The Book of Clarence: a messy, genre-blending Biblical epic

Jeymes Samuel follows up The Harder They Fall (2021) with a tone-switching swords-and-sandals stoner comedy starring LaKeith Stanfield as a false prophet.

16 April 2024

By Arjun Sajip

Lakeith Stanfield in The Book of Clarence (2023)
Sight and Sound

Halfway through writer/director Jeymes Samuel’s 2021 spaghetti western The Harder They Fall, there’s a seemingly throwaway bit of dialogue: Jim Beckwourth (RJ Cyler), who fancies himself as the fastest gun in the West, brags, “Like they say in the Book of Clarence, ‘Can’t no man outspeed me.’”

This slightly incongruous line was, it turns out, a carefully laid Easter egg for Samuel’s new film, The Book of Clarence, which transforms the director’s apocrypha into big-screen gospel. The Samuel Cinematic Universe seems to run on one basic rule: construct a time-honoured genre framework and populate it with an all-Black principal cast. But while The Harder They Fall was, structurally speaking, a largely conventional spaghetti western, The Book of Clarence takes an unruly approach to a decidedly unfashionable kind of film: the Biblical epic.

The movie announces its influences straight out of the gate – it borrows its embossed gold opening titles and its first action sequence, a pell-mell chariot race, from William Wyler’s Ben-Hur (1959) – and in typical Samuel style begins to wreak merry havoc with history. In one chariot, careering through the streets of Jerusalem, ride Clarence and his pal Elijah (LaKeith Stanfield and Cyler, both returning from The Harder They Fall); in the other sits none other than Mary Magdalene (Teyana Taylor). Much is riding on this race: a victory for Clarence would help him claw his way out of the pit of debt he owes the ruthless local crime lord, Jedediah the Terrible (Eric Kofi-Abrefa). But unsurprisingly, Mary whups him, and our luckless, sweet-natured hero finds himself with even less time to come up with the goods.

James McAvoy and LaKeith Stanfield as Pontius Pilate and Clarence in The Book of Clarence (2023)

Meanwhile, Jesus of Nazareth, now 33 years old, has been performing miracles and gaining acolytes across the land.
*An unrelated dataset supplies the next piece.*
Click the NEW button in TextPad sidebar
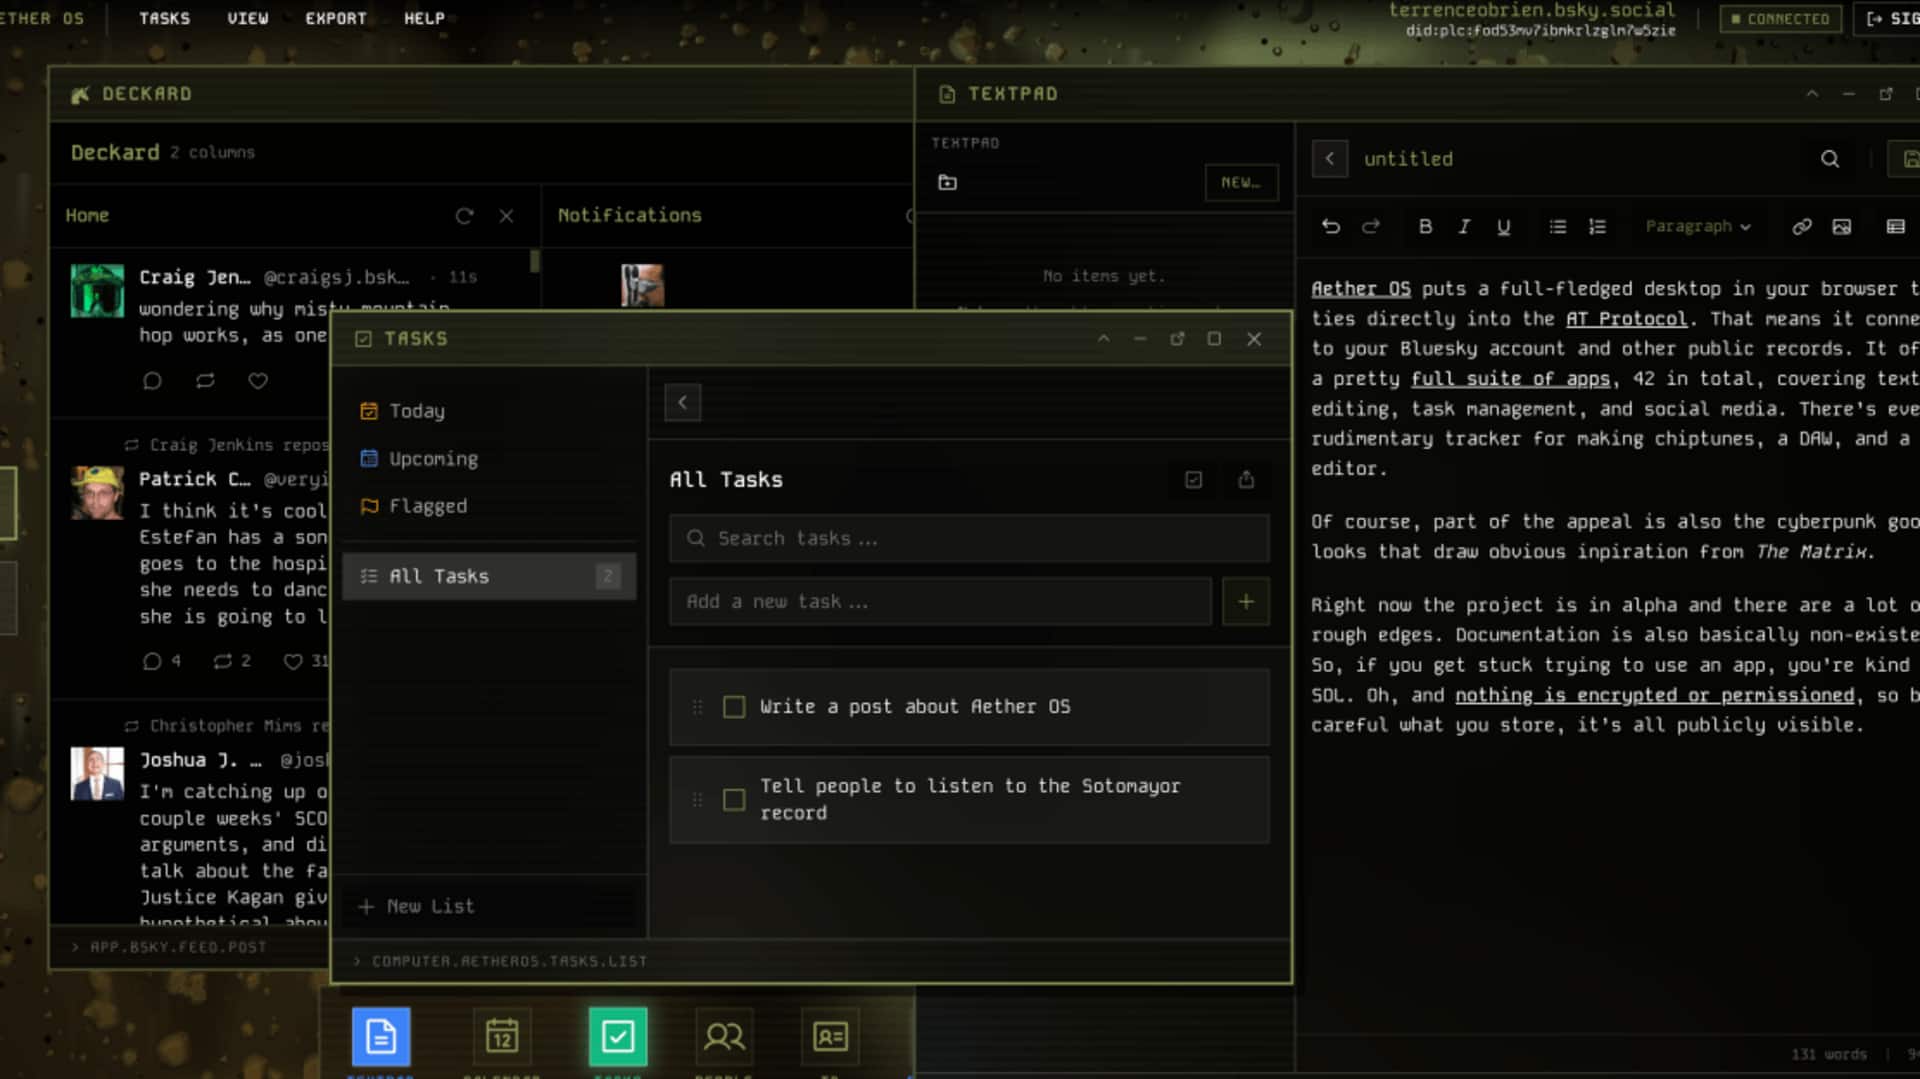 pyautogui.click(x=1241, y=182)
Clarence, however, has never seen him, and remains not only sceptical but downright irreligious: he is, to quote one of the script’s several old-world descriptions of occupations both age-old and current, a “seller of ungodly herbs”, and frequents the local ‘lingonweed’ bar. In one of the film’s cleverest inversions of Biblical canon, Clarence is the twin brother of Thomas (sometimes referred to in the Bible as Didymus, Greek for ‘twin’, and also played beautifully by Stanfield), who, far from being the ‘doubting Thomas’ of lore, is a deeply worshipful, sanctimonious apostle. It’s Thomas’s snubbing of his brother that catalyses the film’s second act: Clarence’s cynical efforts to make money off the credulous masses by performing fake miracles.

Samuel, too, is in the miracle business: he is attempting to transubstantiate disparate genre elements into a convincing, breathtaking whole. The film is gorgeous, particularly the costumery – with the Italian city of Matera standing in for Jerusalem, costume designer Antoinette Messam has made luxuriant use of the local tailoring talent – and it’s fun to notice Samuel dropping calling cards for his own faithful flock: a lithe dancer, painted all in deep blue, sidewinding her way around a den of iniquity is also a motif in The Harder They Fall.
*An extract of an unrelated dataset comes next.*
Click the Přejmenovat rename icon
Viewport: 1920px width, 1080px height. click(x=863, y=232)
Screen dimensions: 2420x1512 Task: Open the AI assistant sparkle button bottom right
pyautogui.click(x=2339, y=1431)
But what appears at first to be impressive stylistic confidence – Samuel’s trademark use of hip-hop, reggae and soul music, much of which he wrote and performed himself, proves every bit as valid as the blaring orchestral scores of Hollywood’s mid-century swords-and-sandals epics – soon veers into complete tonal incoherence. The most obvious misstep is the finale, which, after more than 90 minutes of stoner comedy, action sequences and romance (Clarence is in love with Jedediah’s sister Varinia), suddenly finds itself possessed by the blood-soaked sincerity of Mel Gibson’s The Passion of the Christ (2004). But even before that, some of its humour hovers around the level of Meet the Spartans (2008), while several running gags – namely two that revolve around mispronunciation – simply don’t stand up.
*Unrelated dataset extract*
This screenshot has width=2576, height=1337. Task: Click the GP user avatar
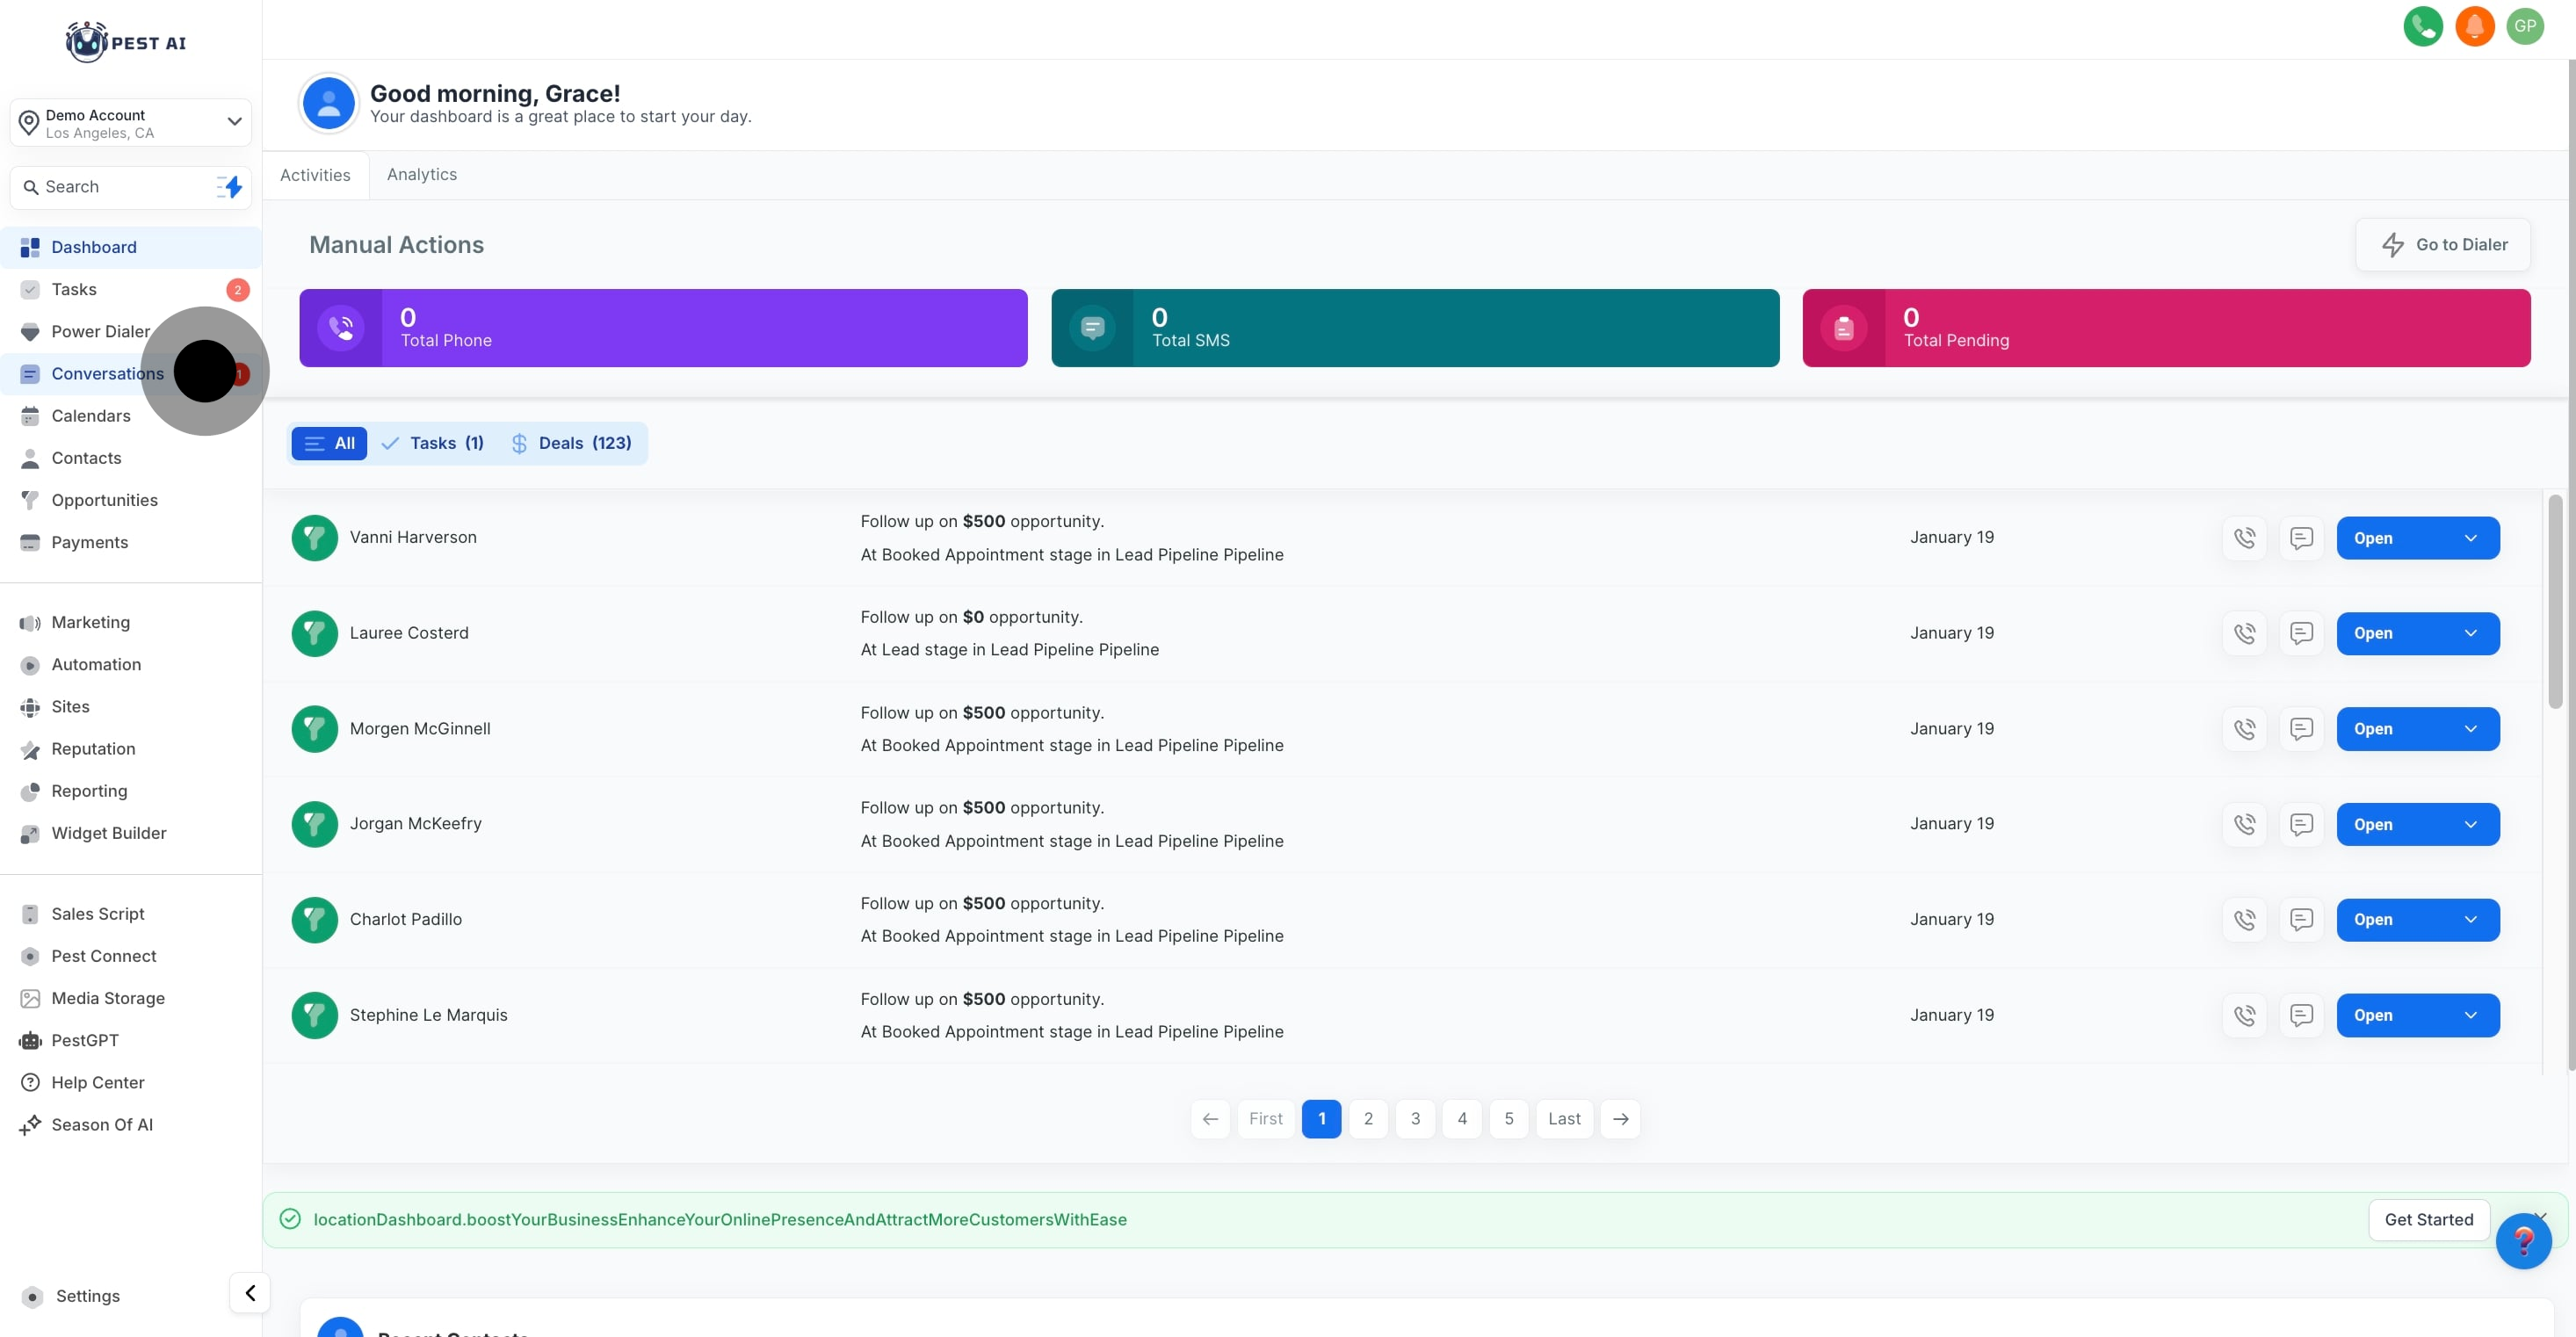click(x=2525, y=26)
A bigger disappointment is the film’s treatment of political subtext. Samuel’s writing of Judas (Micheal Ward), as an existentially tortured secret agent for the Romans (who are all white), feels like an afterthought, particularly after Shaka King’s potent transposition of the Bible’s central betrayal myth to race-war-torn 1960s Chicago in Judas and the Black Messiah (2021). As in that film, the state-sponsored murder of Black heroes is presented here as a blunt political weapon. But as The Book of Clarence builds to its denouement, the theme of faith – not treated with the rigour it deserves – drowns out Samuel’s sharper commentary, and the film’s vaulting genre-blending ambitions collapse into mess

 ► The Book of Clarence is in UK cinemas from 19 April.